Hace apenas unos meses, se hizo viral un vídeo del historiador del arte Andrés Luque Teruel, que con su inconfundible acento sevillano lamentaba los “excesos” en la Semana Santa. Hablaba de la forma de andar de los pasos o del tamaño de las plumas de los penachos de los romanos. Aquellas palabras, no exentas de polémica en su momento, no han dejado de rondarme la cabeza desde entonces. Estos días, en mis largos paseos por París, pienso a menudo en esa cultura del exceso que nos rodea. Y siempre llego a la misma conclusión de que vivimos en un tiempo en que ya no nos basta con lo sencillo.
Tal vez tenga mucho que ver el bombardeo constante de las redes sociales, que nos intoxican con imágenes de placeres llevados a su máxima expresión. Da la sensación de que, si uno no tiene una vida extraordinaria, parece que estamos perdiendo nuestro tiempo. Y de esta forma llegamos a esa idea de que lo sencillo ha dejado de ser atractivo.
La comida es un buen ejemplo. Antes nos bastaba con ir al bar del barrio, pedir un montadito con una cerveza bien tirada y sentirnos los más afortunados. Ahora, necesitamos tapas “gourmet” con ingredientes que llegan de la otra punta del mundo y cervezas servidas en copas de diseño que casi dan reparo sujetar. Incluso las hamburguesas han sucumbido a esa nueva corriente. Aquellas de las cadenas de toda la vida, que hace no tanto eran sinónimo de comida de exceso, han quedado relegadas por las nuevas franquicias que ofrecen monumentos pantagruélicos que, a veces, saben a todo menos a carne.

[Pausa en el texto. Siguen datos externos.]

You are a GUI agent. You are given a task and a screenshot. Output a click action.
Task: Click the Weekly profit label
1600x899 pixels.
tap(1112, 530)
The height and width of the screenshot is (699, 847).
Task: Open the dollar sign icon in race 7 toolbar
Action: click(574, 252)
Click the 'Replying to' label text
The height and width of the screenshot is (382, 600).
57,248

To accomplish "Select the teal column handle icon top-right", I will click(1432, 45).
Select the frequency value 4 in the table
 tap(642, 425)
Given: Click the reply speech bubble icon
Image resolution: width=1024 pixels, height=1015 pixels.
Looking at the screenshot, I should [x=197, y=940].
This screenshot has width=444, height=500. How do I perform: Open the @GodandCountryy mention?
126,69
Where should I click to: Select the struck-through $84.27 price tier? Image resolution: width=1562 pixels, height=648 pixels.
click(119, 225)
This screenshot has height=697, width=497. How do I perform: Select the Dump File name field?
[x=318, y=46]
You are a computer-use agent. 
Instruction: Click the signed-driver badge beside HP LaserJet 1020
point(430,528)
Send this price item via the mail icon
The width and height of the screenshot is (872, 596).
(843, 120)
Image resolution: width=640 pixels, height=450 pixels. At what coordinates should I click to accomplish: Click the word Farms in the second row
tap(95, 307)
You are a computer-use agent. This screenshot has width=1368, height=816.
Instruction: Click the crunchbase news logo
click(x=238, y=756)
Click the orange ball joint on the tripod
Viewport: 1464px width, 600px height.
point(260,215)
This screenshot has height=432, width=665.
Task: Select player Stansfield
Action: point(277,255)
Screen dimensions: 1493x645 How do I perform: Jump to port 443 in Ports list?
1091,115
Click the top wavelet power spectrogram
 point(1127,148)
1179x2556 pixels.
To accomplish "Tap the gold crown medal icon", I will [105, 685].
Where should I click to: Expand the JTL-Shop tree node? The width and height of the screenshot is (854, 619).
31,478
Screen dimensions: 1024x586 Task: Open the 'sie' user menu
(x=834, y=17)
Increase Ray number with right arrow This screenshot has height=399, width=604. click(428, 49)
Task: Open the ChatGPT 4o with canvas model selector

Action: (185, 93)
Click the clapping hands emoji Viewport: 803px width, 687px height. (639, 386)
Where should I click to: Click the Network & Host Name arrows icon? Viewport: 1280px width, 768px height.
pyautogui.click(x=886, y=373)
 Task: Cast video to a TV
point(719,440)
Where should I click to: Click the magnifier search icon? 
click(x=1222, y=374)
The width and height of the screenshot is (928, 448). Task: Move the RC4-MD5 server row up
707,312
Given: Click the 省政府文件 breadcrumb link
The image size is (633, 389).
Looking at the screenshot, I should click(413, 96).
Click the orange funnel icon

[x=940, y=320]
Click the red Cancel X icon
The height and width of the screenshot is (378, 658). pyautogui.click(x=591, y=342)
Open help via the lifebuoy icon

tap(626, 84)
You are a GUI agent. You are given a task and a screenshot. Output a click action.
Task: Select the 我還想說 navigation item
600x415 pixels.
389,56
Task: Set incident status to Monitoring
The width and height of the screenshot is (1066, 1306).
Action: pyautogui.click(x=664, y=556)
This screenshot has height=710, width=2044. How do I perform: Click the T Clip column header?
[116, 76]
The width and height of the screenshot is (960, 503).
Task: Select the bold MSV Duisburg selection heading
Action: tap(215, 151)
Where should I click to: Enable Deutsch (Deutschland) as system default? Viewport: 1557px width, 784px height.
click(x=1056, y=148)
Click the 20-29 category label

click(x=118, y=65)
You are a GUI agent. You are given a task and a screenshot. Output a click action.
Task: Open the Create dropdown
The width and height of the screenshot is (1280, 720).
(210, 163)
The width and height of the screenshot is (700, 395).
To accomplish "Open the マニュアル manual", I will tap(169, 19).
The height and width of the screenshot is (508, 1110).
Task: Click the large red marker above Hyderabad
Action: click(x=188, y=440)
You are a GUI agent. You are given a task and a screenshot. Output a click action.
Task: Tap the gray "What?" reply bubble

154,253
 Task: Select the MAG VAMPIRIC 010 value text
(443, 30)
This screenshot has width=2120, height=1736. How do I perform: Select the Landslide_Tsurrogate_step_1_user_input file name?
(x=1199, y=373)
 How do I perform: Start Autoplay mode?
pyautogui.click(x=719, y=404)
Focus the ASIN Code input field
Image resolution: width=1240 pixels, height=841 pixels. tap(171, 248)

Con los viajes ocurre algo similar. Pasar una semana en la playa parece poca cosa frente a la moda de buscar destinos exóticos. Si no hay pasaporte, fotos en islas remotas o experiencias que se salgan del mapa conocido, parece que no se está exprimiendo la vida. Y ya ni hablemos de las celebraciones. Cumpleaños, comuniones y bodas se transforman hoy en espectáculos casi televisivos. Drones grabando la llegada, fuegos artificiales o mesas interminables. Una puesta en escena que, a veces, ensombrece el verdadero motivo de la celebración.
Incluso en el terreno más íntimo, el del afecto, notamos esa pulsión. Abundan las listas interminables de “amigos”, aunque después no sepamos realmente quiénes son, cuáles son sus temores, sus pequeñas alegrías o sus anhelos. Lo mismo pasa con las relaciones sentimentales, que se multiplican en número, pero se diluyen en esa conexión profunda.
Quizá lo que estemos haciendo sea vivir bajo la presión constante de no quedarnos cortos. Como si llevar nuestra vida al extremo fuera la única forma de sentir que realmente la hemos vivido. En el fondo, es una adicción que demanda cada vez mayor cantidad de estímulos para alcanzar el mismo estado de éxtasis. De esta forma, nos volvemos seres insensibles a lo sobrio y acabamos atrapados en una espiral nociva que pide siempre más. Pero en ese empeño, no caemos en la cuenta de que, tal vez, estamos dejando de vivir con calidad.
Porque, al final, hay placeres que residen en lo sencillo. Un paseo al atardecer por el parque de siempre, una cerveza sin pretensiones en la tasca donde nos conocen por el nombre o un viaje al pueblo familiar donde el tiempo parece discurrir de otra manera son experiencias muchas veces más profundas y reparadoras que cualquier exceso.
No se trata de renegar de lo nuevo, ni de cerrarse a aventuras que puedan ensancharnos el mundo. Claro que hay que probar, atreverse y salir de la zona de confort. Pero conviene recordar que no siempre lo extraordinario se mide por lo grande o lo lejano. A veces lo más valioso está en lo sencillo, en lo cercano, en aquello que no necesita filtros para demostrar su valor. Quizá ahí, en esa sencillez sin excesos, se esconda el verdadero lujo de vivir.